In Ancient Greek art, male nakedness, including the genitals, was common, although the female vulval area  was generally covered in art for public display.  This tradition continued in Ancient Roman art until the conversion of the Roman Empire to Christianity, when heroic nudity vanished.  During the Middle Ages, only the unfortunate (most often the damned) were usually shown naked, although the depictions were then often rather explicit. Adam and Eve were often shown wearing fig or other leaves, following the Biblical description.  This was especially a feature of Northern Renaissance art.

From about 1530, the developing reaction to Renaissance freedoms and excesses that led to the Council of Trent also led to a number of artworks, especially in churches or public places, being altered to reduce the amount of nudity on display.  Often, as in the famous case of Michelangelo's The Last Judgement, drapery or extra branches from any nearby bush was used.

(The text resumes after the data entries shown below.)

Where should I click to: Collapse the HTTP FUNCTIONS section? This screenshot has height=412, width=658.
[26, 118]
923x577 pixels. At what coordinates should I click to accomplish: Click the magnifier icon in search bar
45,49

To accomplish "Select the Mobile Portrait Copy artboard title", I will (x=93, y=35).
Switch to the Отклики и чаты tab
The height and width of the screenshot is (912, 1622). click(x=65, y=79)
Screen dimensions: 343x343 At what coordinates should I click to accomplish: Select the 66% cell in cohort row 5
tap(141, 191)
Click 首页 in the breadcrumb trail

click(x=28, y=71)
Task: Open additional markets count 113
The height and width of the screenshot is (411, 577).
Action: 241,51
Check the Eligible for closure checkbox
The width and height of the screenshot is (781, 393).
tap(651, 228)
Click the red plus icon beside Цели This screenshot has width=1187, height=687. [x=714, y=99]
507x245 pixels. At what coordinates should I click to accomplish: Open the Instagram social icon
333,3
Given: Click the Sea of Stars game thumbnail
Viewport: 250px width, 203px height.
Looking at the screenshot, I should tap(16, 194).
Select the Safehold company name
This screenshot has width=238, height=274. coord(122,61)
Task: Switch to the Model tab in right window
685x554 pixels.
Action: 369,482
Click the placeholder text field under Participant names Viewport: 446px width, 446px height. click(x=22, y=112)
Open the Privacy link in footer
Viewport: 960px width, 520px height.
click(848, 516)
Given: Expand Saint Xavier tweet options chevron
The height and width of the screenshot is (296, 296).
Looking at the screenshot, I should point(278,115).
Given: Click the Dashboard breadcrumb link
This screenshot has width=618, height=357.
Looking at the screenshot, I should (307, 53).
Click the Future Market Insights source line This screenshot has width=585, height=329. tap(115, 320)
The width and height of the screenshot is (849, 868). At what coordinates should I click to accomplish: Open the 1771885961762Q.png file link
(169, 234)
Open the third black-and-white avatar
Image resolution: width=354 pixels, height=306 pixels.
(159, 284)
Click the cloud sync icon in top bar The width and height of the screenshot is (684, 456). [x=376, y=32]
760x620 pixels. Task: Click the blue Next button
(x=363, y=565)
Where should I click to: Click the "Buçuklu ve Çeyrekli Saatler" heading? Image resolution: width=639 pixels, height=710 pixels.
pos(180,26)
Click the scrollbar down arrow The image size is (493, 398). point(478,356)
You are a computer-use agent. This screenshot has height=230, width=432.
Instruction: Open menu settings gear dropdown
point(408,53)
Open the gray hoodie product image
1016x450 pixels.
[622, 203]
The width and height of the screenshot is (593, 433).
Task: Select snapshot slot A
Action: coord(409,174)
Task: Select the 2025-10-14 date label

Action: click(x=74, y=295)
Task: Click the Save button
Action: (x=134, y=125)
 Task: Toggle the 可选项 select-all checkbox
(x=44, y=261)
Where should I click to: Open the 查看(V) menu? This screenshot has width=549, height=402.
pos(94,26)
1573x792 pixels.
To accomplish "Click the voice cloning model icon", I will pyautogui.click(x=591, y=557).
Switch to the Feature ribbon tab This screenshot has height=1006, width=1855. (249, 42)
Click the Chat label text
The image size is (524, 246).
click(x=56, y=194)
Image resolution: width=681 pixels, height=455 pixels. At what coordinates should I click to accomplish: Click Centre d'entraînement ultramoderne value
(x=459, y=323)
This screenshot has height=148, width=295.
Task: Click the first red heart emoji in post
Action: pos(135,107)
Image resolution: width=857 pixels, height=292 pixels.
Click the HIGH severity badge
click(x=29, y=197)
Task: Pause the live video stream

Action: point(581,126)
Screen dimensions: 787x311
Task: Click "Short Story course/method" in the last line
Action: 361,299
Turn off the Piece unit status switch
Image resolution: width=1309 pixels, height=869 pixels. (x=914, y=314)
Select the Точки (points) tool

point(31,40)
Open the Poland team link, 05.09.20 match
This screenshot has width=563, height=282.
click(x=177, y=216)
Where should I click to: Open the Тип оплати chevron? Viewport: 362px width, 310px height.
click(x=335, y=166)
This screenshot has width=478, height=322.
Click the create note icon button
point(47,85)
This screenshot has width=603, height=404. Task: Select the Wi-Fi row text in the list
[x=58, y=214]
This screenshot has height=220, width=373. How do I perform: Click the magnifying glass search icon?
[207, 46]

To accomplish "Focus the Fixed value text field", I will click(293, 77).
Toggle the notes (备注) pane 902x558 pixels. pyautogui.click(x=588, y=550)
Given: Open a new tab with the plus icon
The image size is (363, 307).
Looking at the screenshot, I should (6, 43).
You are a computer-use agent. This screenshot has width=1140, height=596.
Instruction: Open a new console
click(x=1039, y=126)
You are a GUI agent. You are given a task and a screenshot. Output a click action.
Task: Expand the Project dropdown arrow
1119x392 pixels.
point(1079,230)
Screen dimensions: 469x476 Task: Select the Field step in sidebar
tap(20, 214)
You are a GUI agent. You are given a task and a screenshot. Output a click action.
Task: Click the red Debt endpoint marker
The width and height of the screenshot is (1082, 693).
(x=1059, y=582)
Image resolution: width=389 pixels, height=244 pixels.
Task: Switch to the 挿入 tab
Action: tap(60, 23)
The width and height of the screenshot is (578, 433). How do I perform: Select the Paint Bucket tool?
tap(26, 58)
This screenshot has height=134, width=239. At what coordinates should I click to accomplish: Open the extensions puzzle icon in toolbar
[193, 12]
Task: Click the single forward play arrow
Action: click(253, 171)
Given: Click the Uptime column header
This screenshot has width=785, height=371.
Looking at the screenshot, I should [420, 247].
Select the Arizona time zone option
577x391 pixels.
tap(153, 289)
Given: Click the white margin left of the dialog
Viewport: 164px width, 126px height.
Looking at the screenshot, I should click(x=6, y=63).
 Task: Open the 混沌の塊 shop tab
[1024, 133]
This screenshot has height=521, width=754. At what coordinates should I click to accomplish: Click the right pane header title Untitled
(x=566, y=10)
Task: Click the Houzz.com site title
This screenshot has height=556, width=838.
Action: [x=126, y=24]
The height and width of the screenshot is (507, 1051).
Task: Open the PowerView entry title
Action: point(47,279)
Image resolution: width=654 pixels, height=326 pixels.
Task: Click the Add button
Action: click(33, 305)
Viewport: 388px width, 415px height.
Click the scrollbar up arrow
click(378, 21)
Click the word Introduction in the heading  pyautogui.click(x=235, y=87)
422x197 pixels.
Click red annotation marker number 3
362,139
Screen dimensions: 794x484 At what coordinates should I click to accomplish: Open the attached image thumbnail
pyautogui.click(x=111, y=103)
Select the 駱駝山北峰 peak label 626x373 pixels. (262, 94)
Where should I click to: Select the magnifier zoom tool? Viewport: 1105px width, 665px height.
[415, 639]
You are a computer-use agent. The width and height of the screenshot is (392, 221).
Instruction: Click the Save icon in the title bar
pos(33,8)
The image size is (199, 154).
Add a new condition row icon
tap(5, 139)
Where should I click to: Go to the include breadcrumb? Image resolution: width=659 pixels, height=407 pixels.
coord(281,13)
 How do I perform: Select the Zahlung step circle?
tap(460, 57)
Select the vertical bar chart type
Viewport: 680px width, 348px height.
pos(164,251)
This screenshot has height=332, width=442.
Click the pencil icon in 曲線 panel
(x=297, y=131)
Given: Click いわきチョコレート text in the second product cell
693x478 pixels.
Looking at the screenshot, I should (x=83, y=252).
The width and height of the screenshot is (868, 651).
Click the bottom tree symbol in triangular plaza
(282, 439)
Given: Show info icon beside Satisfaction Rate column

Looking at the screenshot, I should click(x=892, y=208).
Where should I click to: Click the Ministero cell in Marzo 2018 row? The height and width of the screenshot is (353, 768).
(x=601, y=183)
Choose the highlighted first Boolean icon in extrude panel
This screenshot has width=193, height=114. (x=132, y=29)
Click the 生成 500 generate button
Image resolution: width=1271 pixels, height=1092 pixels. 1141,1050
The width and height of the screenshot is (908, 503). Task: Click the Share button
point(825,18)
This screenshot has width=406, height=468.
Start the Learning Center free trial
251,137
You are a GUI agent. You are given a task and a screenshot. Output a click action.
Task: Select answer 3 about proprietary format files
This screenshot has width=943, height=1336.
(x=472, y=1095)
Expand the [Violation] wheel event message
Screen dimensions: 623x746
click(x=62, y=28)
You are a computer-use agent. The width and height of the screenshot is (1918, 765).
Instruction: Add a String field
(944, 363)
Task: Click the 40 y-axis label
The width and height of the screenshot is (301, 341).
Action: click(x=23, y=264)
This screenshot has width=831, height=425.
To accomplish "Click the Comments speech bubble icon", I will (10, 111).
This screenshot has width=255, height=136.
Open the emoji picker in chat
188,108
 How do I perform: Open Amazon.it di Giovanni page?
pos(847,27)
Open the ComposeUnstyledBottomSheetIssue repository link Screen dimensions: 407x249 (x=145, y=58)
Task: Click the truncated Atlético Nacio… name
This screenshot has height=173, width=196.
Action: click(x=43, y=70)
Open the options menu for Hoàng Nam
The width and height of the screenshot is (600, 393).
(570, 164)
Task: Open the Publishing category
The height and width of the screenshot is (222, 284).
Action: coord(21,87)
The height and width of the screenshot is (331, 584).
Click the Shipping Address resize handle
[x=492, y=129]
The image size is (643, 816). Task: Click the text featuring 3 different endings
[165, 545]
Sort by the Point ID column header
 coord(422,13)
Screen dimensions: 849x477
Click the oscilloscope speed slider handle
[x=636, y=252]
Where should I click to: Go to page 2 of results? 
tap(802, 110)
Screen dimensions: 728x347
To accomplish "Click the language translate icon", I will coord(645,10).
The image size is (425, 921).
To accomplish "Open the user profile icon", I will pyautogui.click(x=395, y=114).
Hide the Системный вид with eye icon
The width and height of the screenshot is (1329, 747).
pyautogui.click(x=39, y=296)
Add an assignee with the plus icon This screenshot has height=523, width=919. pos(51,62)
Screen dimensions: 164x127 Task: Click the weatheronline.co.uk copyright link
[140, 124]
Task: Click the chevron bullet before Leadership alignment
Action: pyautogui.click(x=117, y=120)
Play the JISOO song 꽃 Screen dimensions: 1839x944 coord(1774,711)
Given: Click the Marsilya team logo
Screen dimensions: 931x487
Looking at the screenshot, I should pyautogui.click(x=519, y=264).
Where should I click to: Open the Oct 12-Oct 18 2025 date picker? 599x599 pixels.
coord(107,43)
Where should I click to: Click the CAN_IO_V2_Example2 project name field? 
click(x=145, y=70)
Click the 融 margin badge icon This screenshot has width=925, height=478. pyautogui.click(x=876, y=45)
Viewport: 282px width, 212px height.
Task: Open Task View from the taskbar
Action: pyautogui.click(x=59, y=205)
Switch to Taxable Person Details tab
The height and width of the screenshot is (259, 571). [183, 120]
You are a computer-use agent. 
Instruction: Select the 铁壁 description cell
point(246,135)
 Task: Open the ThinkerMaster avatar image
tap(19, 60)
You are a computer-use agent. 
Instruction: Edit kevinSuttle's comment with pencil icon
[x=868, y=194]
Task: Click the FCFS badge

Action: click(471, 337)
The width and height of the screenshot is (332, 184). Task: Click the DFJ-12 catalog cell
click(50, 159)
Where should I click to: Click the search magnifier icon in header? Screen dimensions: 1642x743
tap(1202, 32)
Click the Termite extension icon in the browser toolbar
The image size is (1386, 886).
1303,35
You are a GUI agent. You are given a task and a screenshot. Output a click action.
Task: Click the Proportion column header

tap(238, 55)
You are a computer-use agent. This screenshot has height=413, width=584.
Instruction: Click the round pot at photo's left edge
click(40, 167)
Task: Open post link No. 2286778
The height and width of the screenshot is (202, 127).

This has been dubbed the "fig leaf campaign". For free-standing statues this did not work well, and carved or cast fig leaves were sometimes added, such as with the plaster copy of Michelangelo's David displayed in Victorian era London. Historian Daniel J. Boorstin said that:
The age of the rising middle class in Victorian England was, or course, the age of the fig leaf. "The fig leaves of decent reticence" which Charles Kingsley described were applied not only to statuary but to literature as well. The Adam and Eve panels on the Ghent Altarpiece, already equipped with fig leaves by Jan van Eyck,  were simply replaced with 19th-century panels copying the figures but clothed.   Many of these alterations have since been reversed, damaging some of the statues.

Modern day

Eugen Sandow, often considered the first modern-day bodybuilder, was an admirer of the human physique. In addition to strongman sideshows, he performed "muscle displays" by posing in the nude—save for a fig leaf that he would don in imitation of statues he had seen in Italy as a boy.

Metaphorical use

The expression fig leaf has a pejorative metaphorical sense meaning a flimsy or minimal cover for anything or behaviour that might be considered shameful, with the implication that the cover is only a token gesture and the truth is obvious to all who choose to see it.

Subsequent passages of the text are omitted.